Bacaan Sumber:
Izin Siaran Digital Pemain Baru Diperketat

Sholahuddin Al Ayyubi
Rabu, 25 Januari 2017 | 18:13 WIB
/Ilustrasi
/Ilustrasi
Bagikan

Bisnis.com, JAKARTA--Kementerian Komunikasi dan Informatika (Kemenkominfo)‎ tengah berencana memperketat pemberian izin Lembaga Penyiaran Swasta (LPS) baru yang akan bermain pada siaran digital untuk menyehatkan industri tersebut.

‎Geryantika Kurnia, Direktur Penyiaran Ditjen Penyelenggaraan Pos dan Informatika (PPI) pada Kemenkominfo mengemukakan pemerintah saat ini masih menunggu Revisi UU Penyiaran yang tengah digodok oleh DPR rampung. Beberapa regulasi yang akan diatur dalam revisi tersebut di antaranya adalah migrasi siaran dari analog ke digital, lalu penyerahan frekuensi analog 700 MHz kepada pemerintah dan aturan bermain pada siaran digital.

"‎Jadi begini, untuk izin (lembaga penyiaran) yang baru akan kami berikan secara selektif sesuai dengan demand dan supply-nya supaya industri ini sehat," tuturnya kepada Bisnis beberapa waktu lalu di Jakarta, Rabu (25/1).

Data pencarian target yang terlihat
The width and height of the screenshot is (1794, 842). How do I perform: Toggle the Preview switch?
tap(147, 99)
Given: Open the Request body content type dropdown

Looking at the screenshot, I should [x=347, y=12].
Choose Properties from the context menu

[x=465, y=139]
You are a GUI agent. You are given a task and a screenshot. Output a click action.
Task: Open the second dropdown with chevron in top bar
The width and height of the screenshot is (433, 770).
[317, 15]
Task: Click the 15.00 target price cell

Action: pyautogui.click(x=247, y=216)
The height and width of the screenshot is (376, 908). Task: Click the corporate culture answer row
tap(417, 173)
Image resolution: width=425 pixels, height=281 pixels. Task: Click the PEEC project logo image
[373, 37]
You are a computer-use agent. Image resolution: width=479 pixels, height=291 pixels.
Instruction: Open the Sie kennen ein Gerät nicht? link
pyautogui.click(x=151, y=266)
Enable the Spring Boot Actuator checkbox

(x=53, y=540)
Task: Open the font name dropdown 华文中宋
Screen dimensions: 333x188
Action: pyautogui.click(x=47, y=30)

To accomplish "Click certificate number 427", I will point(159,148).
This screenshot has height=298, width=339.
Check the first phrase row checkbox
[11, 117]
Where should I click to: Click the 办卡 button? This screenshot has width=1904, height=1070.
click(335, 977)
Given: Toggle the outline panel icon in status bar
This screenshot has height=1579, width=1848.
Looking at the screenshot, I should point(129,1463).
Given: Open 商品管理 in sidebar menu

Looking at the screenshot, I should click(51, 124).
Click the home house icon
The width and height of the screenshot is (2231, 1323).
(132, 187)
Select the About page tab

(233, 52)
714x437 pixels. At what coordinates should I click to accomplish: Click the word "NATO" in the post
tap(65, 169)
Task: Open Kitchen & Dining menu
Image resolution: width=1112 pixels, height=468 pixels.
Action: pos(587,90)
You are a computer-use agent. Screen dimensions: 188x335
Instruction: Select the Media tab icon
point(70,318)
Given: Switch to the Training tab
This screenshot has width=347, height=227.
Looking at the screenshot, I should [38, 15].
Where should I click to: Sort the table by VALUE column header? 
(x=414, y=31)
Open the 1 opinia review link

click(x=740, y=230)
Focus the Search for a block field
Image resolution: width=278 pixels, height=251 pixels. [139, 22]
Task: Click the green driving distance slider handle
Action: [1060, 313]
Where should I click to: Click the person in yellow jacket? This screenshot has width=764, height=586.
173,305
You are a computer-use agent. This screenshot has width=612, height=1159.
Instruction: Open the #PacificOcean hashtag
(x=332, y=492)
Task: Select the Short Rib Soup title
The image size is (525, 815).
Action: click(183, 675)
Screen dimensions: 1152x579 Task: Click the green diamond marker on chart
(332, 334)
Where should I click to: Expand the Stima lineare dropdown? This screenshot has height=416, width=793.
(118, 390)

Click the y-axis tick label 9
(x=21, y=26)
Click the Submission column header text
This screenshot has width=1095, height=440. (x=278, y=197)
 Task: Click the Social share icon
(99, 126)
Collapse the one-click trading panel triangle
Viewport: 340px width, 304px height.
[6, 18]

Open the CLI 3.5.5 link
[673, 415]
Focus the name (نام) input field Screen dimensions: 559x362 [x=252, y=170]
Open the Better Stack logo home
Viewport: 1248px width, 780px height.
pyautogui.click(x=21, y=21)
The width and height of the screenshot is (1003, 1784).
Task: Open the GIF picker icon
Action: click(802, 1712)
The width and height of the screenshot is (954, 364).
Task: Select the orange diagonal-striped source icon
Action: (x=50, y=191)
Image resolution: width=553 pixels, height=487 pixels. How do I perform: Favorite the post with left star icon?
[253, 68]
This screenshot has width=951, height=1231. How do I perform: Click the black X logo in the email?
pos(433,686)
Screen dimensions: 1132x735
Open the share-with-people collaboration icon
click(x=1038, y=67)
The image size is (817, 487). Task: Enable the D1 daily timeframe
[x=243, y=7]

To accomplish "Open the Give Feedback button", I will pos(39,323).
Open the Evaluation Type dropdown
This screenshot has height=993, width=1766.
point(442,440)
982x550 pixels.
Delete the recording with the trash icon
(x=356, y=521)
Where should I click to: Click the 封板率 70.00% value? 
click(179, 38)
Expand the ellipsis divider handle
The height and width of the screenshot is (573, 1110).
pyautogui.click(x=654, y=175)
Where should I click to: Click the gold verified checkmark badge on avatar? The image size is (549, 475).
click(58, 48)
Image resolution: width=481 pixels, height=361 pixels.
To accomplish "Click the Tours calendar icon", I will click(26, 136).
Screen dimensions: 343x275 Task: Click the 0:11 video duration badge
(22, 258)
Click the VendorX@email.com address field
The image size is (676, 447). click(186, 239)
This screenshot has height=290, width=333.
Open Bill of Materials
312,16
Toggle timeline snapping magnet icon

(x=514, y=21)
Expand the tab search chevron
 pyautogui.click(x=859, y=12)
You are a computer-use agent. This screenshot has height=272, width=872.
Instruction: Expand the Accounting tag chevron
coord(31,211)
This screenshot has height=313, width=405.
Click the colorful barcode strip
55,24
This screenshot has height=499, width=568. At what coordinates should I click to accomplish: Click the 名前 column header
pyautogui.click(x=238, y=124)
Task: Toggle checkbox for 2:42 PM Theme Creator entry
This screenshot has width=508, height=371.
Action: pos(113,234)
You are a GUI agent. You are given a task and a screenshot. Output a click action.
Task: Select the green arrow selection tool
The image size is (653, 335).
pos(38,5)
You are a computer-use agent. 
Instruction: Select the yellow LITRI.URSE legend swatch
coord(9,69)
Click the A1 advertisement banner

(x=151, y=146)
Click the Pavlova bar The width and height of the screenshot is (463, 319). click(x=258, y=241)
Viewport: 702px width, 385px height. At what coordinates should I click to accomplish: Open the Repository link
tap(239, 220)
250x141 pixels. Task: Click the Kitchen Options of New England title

Latihan Soal:
1) Keluarkan bagian dari artikel tentang izin siaran digital, mulai dari kata-kata yang memuat "Bisnis.com, JAKARTA--Kementerian Komunikasi" sampai "pada siaran digital.", tanpa mengubah satu huruf pun.
2) Teruskan artikel tentang izin siaran digital dengan bagian berikutnya, dimulai setelah kalimat terakhir yang ada.

Jawaban Tiap Tugas:
1)
Bisnis.com, JAKARTA--Kementerian Komunikasi dan Informatika (Kemenkominfo)‎ tengah berencana memperketat pemberian izin Lembaga Penyiaran Swasta (LPS) baru yang akan bermain pada siaran digital untuk menyehatkan industri tersebut.

‎Geryantika Kurnia, Direktur Penyiaran Ditjen Penyelenggaraan Pos dan Informatika (PPI) pada Kemenkominfo mengemukakan pemerintah saat ini masih menunggu Revisi UU Penyiaran yang tengah digodok oleh DPR rampung. Beberapa regulasi yang akan diatur dalam revisi tersebut di antaranya adalah migrasi siaran dari analog ke digital, lalu penyerahan frekuensi analog 700 MHz kepada pemerintah dan aturan bermain pada siaran digital.

2)
Menurutnya, sebelum melakukan migrasi siaran dari analog ke digital, Kemenkominfo juga akan melakukan evaluasi secara menyeluruh dari izin yang selama ini sudah diberikan kepada seluruh stasiun televisi.

"Nanti televisi yang izinnya tidak jalan, akan kami cabut segera. Tapi yang sudah memenuhi standar bisa langsung ke digital," katanya.

Dia juga menjelaskan ‎beberapa syarat yang harus dipenuhi oleh pemain untuk mendigitalisasi siaran di antaranya adalah harus memenuhi standarisasi teknis pendirian stasiun televisi digital, memenuhi standar minimum investasi, termasuk standarisasi kualitas konten yang telah ditetapkan oleh Komisi Penyiaran Indonesia (KPI).

"Semua ini harus dipenuhi sebelum mereka mau migrasi siaran ke digital, nanti akan kami cek," ujarnya.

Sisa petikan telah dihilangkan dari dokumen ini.